■ **WHAT IS EXPECTED**
Rewrite the lines of the records below as a JSON list of strings, with one string per line and blank lines omitted.

■ **Pixel coordinate grounding data**
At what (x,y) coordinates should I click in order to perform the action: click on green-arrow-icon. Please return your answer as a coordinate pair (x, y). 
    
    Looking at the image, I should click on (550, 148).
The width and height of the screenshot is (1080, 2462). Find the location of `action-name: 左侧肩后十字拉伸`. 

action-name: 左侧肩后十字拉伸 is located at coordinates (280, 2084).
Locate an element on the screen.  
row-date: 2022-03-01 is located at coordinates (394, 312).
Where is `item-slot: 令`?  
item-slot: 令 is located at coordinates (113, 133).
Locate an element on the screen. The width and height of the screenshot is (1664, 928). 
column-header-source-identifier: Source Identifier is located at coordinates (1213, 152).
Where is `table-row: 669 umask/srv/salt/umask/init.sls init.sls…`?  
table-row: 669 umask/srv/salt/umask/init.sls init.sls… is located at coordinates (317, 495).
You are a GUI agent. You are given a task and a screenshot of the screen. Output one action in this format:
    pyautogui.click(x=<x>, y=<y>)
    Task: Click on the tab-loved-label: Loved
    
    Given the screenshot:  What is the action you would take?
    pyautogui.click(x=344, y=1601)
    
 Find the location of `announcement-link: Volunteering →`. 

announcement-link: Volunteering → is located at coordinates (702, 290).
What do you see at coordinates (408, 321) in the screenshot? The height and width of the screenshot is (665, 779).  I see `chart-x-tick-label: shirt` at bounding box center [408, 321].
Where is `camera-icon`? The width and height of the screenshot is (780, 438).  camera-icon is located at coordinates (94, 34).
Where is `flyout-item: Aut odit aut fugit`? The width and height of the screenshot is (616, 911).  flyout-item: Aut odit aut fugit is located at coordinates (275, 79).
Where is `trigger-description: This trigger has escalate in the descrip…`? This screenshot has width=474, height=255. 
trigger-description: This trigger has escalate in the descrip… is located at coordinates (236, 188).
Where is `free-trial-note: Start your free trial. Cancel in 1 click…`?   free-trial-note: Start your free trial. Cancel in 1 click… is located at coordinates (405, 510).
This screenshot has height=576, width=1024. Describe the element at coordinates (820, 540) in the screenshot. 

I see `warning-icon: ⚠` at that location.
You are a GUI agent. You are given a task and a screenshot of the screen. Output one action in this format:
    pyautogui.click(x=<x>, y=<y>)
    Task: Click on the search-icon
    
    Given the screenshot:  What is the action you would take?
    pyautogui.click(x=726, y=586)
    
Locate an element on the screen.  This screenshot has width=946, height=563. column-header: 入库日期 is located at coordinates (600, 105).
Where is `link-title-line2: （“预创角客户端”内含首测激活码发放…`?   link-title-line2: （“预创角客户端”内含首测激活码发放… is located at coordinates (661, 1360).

■ **RESPONSE BOX**
[
  "At what (x,y) coordinates should I click in order to perform the action: click on green-arrow-icon. Please return your answer as a coordinate pair (x, y). ",
  "    Looking at the image, I should click on (550, 148).",
  "The width and height of the screenshot is (1080, 2462). Find the location of `action-name: 左侧肩后十字拉伸`. ",
  "action-name: 左侧肩后十字拉伸 is located at coordinates (280, 2084).",
  "Locate an element on the screen.  ",
  "row-date: 2022-03-01 is located at coordinates (394, 312).",
  "Where is `item-slot: 令`?  ",
  "item-slot: 令 is located at coordinates (113, 133).",
  "Locate an element on the screen. The width and height of the screenshot is (1664, 928). ",
  "column-header-source-identifier: Source Identifier is located at coordinates (1213, 152).",
  "Where is `table-row: 669 umask/srv/salt/umask/init.sls init.sls…`?  ",
  "table-row: 669 umask/srv/salt/umask/init.sls init.sls… is located at coordinates (317, 495).",
  "You are a GUI agent. You are given a task and a screenshot of the screen. Output one action in this format:",
  "    pyautogui.click(x=<x>, y=<y>)",
  "    Task: Click on the tab-loved-label: Loved",
  "    Given the screenshot:  What is the action you would take?",
  "    pyautogui.click(x=344, y=1601)",
  " Find the location of `announcement-link: Volunteering →`. ",
  "announcement-link: Volunteering → is located at coordinates (702, 290).",
  "What do you see at coordinates (408, 321) in the screenshot? The height and width of the screenshot is (665, 779).  I see `chart-x-tick-label: shirt` at bounding box center [408, 321].",
  "Where is `camera-icon`? The width and height of the screenshot is (780, 438).  camera-icon is located at coordinates (94, 34).",
  "Where is `flyout-item: Aut odit aut fugit`? The width and height of the screenshot is (616, 911).  flyout-item: Aut odit aut fugit is located at coordinates (275, 79).",
  "Where is `trigger-description: This trigger has escalate in the descrip…`? This screenshot has width=474, height=255. ",
  "trigger-description: This trigger has escalate in the descrip… is located at coordinates (236, 188).",
  "Where is `free-trial-note: Start your free trial. Cancel in 1 click…`?   free-trial-note: Start your free trial. Cancel in 1 click… is located at coordinates (405, 510).",
  "This screenshot has height=576, width=1024. Describe the element at coordinates (820, 540) in the screenshot. ",
  "I see `warning-icon: ⚠` at that location.",
  "You are a GUI agent. You are given a task and a screenshot of the screen. Output one action in this format:",
  "    pyautogui.click(x=<x>, y=<y>)",
  "    Task: Click on the search-icon",
  "    Given the screenshot:  What is the action you would take?",
  "    pyautogui.click(x=726, y=586)",
  "Locate an element on the screen.  This screenshot has width=946, height=563. column-header: 入库日期 is located at coordinates (600, 105).",
  "Where is `link-title-line2: （“预创角客户端”内含首测激活码发放…`?   link-title-line2: （“预创角客户端”内含首测激活码发放… is located at coordinates (661, 1360)."
]